Let New Thought progress until men may realize that they are at-one with themselves, their created selves, but let it not teach them that what they experience as a removal of sin from their own souls, by their own efforts and thoughts, is evidence of a development of any supposed God within them, for it is not true, but is merely the development of their own natural created selves, freed from that which defiled and made them unnatural.

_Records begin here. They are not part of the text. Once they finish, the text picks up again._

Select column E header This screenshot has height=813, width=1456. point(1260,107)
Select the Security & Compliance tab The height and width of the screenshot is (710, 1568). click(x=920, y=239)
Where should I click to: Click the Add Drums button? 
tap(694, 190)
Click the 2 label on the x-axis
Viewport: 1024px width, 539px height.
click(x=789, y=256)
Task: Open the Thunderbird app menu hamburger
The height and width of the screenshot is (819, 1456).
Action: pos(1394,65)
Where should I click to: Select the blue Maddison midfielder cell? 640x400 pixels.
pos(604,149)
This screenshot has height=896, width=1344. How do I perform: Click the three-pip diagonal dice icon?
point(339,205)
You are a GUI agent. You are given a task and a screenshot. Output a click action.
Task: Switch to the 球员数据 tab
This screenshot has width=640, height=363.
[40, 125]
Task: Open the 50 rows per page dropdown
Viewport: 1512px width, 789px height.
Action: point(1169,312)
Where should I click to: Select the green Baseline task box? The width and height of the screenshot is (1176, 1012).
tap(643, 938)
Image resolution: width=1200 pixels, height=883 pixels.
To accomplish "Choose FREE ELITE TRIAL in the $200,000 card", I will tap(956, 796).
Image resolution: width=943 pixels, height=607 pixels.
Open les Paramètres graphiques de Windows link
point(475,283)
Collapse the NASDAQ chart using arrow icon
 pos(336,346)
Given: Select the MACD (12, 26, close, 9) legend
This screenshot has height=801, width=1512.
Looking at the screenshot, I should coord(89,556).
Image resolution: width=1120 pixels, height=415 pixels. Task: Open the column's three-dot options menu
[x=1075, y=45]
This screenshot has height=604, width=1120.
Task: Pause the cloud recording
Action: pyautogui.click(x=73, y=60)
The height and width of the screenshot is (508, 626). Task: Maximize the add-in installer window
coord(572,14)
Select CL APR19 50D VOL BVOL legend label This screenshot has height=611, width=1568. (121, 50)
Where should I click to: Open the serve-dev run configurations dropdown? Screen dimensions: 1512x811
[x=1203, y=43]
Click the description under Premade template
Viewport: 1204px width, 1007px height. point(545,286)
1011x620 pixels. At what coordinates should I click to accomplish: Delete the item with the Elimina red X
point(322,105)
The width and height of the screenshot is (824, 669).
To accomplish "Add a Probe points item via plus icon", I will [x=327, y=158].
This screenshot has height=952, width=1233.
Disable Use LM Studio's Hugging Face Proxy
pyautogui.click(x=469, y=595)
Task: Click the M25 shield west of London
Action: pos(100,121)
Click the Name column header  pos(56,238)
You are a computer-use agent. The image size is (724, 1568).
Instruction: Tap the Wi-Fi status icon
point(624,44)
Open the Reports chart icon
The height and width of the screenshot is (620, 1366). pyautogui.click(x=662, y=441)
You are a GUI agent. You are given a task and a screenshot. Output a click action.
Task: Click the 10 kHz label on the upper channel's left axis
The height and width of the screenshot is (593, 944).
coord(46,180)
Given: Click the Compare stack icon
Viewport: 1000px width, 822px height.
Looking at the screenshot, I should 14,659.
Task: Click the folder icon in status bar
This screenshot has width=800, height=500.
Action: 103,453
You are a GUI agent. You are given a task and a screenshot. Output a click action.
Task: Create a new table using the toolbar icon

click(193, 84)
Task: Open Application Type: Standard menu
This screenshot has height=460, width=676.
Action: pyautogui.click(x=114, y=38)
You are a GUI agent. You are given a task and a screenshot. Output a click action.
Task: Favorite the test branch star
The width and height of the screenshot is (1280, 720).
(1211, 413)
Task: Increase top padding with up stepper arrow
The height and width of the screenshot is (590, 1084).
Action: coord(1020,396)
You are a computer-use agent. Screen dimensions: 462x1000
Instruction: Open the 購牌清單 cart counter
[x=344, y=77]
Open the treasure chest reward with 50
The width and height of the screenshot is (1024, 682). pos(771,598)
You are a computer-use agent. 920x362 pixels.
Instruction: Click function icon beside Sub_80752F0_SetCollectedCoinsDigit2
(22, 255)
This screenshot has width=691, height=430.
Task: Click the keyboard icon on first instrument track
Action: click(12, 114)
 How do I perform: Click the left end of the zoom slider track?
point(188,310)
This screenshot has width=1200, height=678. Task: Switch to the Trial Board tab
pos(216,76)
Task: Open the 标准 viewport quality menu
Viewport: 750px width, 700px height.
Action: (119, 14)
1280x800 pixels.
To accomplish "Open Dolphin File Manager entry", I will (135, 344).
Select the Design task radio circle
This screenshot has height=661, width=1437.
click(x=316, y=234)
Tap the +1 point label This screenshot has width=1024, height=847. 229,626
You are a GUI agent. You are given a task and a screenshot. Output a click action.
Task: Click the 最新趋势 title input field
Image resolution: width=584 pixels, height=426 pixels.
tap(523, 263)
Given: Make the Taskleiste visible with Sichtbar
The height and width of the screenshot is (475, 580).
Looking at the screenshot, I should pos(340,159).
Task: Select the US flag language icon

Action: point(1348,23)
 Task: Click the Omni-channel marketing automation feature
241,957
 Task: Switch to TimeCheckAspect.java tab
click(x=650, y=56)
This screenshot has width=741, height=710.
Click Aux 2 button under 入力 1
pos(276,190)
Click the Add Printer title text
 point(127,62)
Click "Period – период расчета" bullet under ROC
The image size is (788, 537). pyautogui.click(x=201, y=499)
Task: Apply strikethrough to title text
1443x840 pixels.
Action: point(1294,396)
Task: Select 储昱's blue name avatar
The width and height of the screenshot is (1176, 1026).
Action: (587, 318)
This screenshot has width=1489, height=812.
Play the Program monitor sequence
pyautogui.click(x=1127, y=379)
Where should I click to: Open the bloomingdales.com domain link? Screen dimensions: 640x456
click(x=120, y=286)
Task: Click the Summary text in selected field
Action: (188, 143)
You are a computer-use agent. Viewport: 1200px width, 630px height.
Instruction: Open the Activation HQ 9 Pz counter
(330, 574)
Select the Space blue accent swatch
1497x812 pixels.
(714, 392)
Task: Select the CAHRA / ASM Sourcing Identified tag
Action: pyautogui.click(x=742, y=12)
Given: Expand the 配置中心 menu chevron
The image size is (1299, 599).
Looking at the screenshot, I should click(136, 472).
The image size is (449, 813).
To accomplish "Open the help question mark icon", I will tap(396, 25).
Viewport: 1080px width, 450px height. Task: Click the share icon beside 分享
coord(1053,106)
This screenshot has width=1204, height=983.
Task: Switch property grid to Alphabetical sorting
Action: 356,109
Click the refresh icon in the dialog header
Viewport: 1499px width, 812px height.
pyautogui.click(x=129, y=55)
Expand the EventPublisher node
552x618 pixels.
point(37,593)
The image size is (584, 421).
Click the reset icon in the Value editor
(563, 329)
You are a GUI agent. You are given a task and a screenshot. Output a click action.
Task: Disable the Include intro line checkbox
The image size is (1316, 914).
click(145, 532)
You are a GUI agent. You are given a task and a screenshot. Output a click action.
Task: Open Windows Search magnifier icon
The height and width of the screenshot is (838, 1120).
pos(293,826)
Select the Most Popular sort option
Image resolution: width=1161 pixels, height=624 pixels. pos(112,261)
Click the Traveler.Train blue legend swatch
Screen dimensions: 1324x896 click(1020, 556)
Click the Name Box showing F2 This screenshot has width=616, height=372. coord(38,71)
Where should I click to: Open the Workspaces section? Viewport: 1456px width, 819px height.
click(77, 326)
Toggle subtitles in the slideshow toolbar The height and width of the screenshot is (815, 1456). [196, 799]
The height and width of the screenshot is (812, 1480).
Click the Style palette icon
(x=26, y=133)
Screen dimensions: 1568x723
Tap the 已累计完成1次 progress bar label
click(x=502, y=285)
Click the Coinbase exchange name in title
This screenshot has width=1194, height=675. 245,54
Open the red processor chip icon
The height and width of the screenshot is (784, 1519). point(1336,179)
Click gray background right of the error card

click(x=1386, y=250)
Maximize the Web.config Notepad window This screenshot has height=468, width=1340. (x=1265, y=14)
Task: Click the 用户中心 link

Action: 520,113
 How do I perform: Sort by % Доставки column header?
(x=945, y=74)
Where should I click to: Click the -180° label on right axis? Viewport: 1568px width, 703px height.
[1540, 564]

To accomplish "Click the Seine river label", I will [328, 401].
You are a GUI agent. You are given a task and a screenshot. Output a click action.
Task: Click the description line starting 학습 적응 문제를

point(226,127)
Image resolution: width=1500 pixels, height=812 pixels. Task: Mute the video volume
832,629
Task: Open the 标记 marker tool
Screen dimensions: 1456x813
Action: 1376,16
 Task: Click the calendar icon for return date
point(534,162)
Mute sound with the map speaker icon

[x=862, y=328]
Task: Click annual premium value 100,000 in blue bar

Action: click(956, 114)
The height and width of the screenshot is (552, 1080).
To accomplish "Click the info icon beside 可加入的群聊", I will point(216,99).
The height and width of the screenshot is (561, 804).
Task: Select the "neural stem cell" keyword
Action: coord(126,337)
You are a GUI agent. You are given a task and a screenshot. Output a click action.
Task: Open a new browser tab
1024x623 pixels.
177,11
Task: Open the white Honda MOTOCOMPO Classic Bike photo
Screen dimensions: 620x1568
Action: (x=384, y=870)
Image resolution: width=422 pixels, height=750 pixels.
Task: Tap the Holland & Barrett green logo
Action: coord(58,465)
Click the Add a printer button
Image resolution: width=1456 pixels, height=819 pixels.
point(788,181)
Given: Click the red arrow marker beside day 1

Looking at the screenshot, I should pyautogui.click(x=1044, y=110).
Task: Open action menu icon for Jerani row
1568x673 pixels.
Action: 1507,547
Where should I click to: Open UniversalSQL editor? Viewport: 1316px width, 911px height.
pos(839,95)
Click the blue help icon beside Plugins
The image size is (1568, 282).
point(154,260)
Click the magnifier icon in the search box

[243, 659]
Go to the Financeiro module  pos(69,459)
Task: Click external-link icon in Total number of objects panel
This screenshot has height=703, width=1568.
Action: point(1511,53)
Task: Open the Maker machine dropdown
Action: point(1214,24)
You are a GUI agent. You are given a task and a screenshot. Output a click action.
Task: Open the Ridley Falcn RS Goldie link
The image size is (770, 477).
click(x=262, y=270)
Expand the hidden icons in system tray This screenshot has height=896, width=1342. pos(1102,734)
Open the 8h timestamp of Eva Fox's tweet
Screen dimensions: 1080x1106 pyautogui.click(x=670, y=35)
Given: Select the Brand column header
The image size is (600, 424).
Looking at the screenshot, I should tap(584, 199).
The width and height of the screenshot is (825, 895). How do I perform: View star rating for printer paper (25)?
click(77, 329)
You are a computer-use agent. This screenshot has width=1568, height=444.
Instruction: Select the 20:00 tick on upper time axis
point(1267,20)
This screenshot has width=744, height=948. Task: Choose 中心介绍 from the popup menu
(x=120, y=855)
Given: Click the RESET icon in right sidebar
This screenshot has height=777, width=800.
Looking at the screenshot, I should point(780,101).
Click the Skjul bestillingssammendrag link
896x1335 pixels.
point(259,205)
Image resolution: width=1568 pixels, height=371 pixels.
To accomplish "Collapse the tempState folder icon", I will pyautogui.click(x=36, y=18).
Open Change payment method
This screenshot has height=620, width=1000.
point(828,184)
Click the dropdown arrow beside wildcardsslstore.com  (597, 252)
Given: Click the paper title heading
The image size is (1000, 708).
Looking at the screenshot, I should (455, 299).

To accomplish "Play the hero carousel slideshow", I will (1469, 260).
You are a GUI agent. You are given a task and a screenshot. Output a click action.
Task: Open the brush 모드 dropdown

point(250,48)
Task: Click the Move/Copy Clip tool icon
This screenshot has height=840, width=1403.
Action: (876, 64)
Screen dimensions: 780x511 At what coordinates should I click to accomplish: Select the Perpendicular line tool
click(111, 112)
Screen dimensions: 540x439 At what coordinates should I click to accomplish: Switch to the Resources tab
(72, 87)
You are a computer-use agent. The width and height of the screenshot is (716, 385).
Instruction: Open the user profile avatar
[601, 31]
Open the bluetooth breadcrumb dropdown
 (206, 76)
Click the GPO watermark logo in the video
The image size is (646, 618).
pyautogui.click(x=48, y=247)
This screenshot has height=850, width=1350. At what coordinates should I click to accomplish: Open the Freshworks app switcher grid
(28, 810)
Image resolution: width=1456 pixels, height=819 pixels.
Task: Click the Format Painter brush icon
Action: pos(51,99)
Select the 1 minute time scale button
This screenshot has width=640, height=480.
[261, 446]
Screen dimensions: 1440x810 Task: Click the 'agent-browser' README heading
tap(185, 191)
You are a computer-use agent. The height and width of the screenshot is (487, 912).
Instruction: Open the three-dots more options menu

The speaker said that the Kingdom of Heaven is within all men, and needs only for men to realize that fact, and declare its truth, and that then they will become pure, and like unto God, and find themselves in the presence of God, and see Him face to face. Well, in this he is all wrong, for the Kingdom of Heaven or Celestial Kingdom is not within men, though it may be, and neither is God in their souls and capable of being seen face to face. These men who teach purification of their natural love, and a superior state resulting from that purification and nothing more, will never see God, and they will always remain in the mere image in which they were created, a merely purified man made in the image of God, and nothing more.
The Father will then be the same unseen Creator as he is now, and men will worship Him in faith only, for their soul perceptions, which are the only eyes of the soul that can see God, will not exist, and to them God will still remain the unseen and unknowable being that exists today in the knowledge and belief of men.

Well, I have written enough for tonight, but saw that you were somewhat interested in the teachings of the day, and thought it best that I should write you as to the truth of the subject of which he discoursed and evidently believed.

With my love to you, and the hope that our messages may now continue without interruption, I will say, good night.

Your brother in Christ, LUKE.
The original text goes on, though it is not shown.